Hand back each record exactly as you find it.

=======

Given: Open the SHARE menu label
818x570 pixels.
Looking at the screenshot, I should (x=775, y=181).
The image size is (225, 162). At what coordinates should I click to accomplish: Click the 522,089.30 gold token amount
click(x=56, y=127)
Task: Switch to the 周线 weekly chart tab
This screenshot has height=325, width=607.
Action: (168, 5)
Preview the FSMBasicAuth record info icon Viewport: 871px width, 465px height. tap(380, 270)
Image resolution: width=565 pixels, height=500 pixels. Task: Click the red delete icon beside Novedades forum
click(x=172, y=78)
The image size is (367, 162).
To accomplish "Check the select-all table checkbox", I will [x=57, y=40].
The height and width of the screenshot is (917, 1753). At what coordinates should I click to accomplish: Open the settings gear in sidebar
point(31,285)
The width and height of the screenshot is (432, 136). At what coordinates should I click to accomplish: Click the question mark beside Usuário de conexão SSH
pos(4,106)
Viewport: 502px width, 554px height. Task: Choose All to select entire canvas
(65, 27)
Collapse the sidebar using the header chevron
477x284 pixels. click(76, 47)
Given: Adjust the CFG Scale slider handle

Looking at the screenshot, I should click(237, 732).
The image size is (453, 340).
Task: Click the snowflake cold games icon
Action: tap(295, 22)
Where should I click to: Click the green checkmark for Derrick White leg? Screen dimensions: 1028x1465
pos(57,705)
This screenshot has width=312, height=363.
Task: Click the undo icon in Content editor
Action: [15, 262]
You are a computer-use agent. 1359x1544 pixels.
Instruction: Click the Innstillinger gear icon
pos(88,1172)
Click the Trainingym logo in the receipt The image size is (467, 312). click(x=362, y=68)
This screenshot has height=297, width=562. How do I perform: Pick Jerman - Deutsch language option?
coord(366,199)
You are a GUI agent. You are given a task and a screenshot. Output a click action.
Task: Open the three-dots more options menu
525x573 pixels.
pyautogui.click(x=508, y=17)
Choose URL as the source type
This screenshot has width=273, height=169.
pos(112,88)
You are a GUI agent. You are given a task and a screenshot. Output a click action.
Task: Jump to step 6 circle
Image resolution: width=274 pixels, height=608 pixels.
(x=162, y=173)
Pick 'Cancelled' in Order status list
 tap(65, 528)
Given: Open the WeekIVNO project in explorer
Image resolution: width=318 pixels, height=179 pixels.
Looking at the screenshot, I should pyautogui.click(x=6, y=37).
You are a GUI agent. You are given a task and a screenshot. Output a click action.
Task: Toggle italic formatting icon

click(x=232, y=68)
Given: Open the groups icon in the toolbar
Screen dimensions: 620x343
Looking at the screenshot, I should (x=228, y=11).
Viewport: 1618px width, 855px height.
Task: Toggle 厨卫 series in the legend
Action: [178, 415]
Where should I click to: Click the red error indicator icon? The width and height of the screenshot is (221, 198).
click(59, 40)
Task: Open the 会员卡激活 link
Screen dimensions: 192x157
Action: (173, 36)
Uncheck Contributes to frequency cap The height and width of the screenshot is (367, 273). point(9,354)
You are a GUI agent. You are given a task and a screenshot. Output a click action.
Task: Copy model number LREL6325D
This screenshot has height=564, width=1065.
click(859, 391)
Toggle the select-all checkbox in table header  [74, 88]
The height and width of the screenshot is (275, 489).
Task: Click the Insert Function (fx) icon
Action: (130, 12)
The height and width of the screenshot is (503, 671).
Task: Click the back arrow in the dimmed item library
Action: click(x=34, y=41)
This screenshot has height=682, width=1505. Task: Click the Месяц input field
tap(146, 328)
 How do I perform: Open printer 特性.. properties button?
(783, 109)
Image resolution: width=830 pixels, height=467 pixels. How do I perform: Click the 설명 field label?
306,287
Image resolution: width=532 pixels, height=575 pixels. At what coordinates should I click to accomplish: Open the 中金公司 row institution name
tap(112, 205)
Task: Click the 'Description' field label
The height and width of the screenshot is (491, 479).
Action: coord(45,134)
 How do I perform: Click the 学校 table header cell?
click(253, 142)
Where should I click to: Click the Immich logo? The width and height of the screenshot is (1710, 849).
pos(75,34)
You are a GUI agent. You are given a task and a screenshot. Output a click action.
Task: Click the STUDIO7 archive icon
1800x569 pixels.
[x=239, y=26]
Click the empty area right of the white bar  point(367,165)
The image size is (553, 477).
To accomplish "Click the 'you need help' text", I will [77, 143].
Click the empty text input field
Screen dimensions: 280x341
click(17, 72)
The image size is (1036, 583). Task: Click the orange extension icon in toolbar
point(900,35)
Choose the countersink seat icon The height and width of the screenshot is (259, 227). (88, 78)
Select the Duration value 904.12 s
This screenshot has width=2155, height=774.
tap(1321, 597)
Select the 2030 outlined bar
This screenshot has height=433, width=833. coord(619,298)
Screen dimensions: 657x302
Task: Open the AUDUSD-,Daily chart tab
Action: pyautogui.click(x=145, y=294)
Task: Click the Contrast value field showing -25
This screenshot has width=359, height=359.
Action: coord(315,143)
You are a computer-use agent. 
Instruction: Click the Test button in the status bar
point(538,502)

=======

• **Final answer**
Given: Open the SHARE menu label
818x570 pixels.
Looking at the screenshot, I should (x=775, y=181).
The image size is (225, 162). At what coordinates should I click to accomplish: Click the 522,089.30 gold token amount
click(x=56, y=127)
Task: Switch to the 周线 weekly chart tab
This screenshot has height=325, width=607.
Action: (168, 5)
Preview the FSMBasicAuth record info icon Viewport: 871px width, 465px height. tap(380, 270)
Image resolution: width=565 pixels, height=500 pixels. Task: Click the red delete icon beside Novedades forum
click(x=172, y=78)
The image size is (367, 162).
To accomplish "Check the select-all table checkbox", I will [x=57, y=40].
The height and width of the screenshot is (917, 1753). At what coordinates should I click to accomplish: Open the settings gear in sidebar
point(31,285)
The width and height of the screenshot is (432, 136). At what coordinates should I click to accomplish: Click the question mark beside Usuário de conexão SSH
pos(4,106)
Viewport: 502px width, 554px height. Task: Choose All to select entire canvas
(65, 27)
Collapse the sidebar using the header chevron
477x284 pixels. click(76, 47)
Given: Adjust the CFG Scale slider handle

Looking at the screenshot, I should click(237, 732).
The image size is (453, 340).
Task: Click the snowflake cold games icon
Action: tap(295, 22)
Where should I click to: Click the green checkmark for Derrick White leg? Screen dimensions: 1028x1465
pos(57,705)
This screenshot has width=312, height=363.
Task: Click the undo icon in Content editor
Action: [15, 262]
You are a computer-use agent. 1359x1544 pixels.
Instruction: Click the Innstillinger gear icon
pos(88,1172)
Click the Trainingym logo in the receipt The image size is (467, 312). click(x=362, y=68)
This screenshot has height=297, width=562. How do I perform: Pick Jerman - Deutsch language option?
coord(366,199)
You are a GUI agent. You are given a task and a screenshot. Output a click action.
Task: Open the three-dots more options menu
525x573 pixels.
pyautogui.click(x=508, y=17)
Choose URL as the source type
This screenshot has width=273, height=169.
pos(112,88)
You are a GUI agent. You are given a task and a screenshot. Output a click action.
Task: Jump to step 6 circle
Image resolution: width=274 pixels, height=608 pixels.
(x=162, y=173)
Pick 'Cancelled' in Order status list
 tap(65, 528)
Given: Open the WeekIVNO project in explorer
Image resolution: width=318 pixels, height=179 pixels.
Looking at the screenshot, I should pyautogui.click(x=6, y=37).
You are a GUI agent. You are given a task and a screenshot. Output a click action.
Task: Toggle italic formatting icon

click(x=232, y=68)
Given: Open the groups icon in the toolbar
Screen dimensions: 620x343
Looking at the screenshot, I should (x=228, y=11).
Viewport: 1618px width, 855px height.
Task: Toggle 厨卫 series in the legend
Action: [178, 415]
Where should I click to: Click the red error indicator icon? The width and height of the screenshot is (221, 198).
click(59, 40)
Task: Open the 会员卡激活 link
Screen dimensions: 192x157
Action: (173, 36)
Uncheck Contributes to frequency cap The height and width of the screenshot is (367, 273). point(9,354)
You are a GUI agent. You are given a task and a screenshot. Output a click action.
Task: Copy model number LREL6325D
This screenshot has height=564, width=1065.
click(859, 391)
Toggle the select-all checkbox in table header  [74, 88]
The height and width of the screenshot is (275, 489).
Task: Click the Insert Function (fx) icon
Action: (130, 12)
The height and width of the screenshot is (503, 671).
Task: Click the back arrow in the dimmed item library
Action: click(x=34, y=41)
This screenshot has height=682, width=1505. Task: Click the Месяц input field
tap(146, 328)
 How do I perform: Open printer 特性.. properties button?
(783, 109)
Image resolution: width=830 pixels, height=467 pixels. How do I perform: Click the 설명 field label?
306,287
Image resolution: width=532 pixels, height=575 pixels. At what coordinates should I click to accomplish: Open the 中金公司 row institution name
tap(112, 205)
Task: Click the 'Description' field label
The height and width of the screenshot is (491, 479).
Action: coord(45,134)
 How do I perform: Click the 学校 table header cell?
click(253, 142)
Where should I click to: Click the Immich logo? The width and height of the screenshot is (1710, 849).
pos(75,34)
You are a GUI agent. You are given a task and a screenshot. Output a click action.
Task: Click the STUDIO7 archive icon
1800x569 pixels.
[x=239, y=26]
Click the empty area right of the white bar  point(367,165)
The image size is (553, 477).
To accomplish "Click the 'you need help' text", I will [77, 143].
Click the empty text input field
Screen dimensions: 280x341
click(17, 72)
The image size is (1036, 583). Task: Click the orange extension icon in toolbar
point(900,35)
Choose the countersink seat icon The height and width of the screenshot is (259, 227). (88, 78)
Select the Duration value 904.12 s
This screenshot has width=2155, height=774.
tap(1321, 597)
Select the 2030 outlined bar
This screenshot has height=433, width=833. coord(619,298)
Screen dimensions: 657x302
Task: Open the AUDUSD-,Daily chart tab
Action: pyautogui.click(x=145, y=294)
Task: Click the Contrast value field showing -25
This screenshot has width=359, height=359.
Action: coord(315,143)
You are a computer-use agent. 
Instruction: Click the Test button in the status bar
point(538,502)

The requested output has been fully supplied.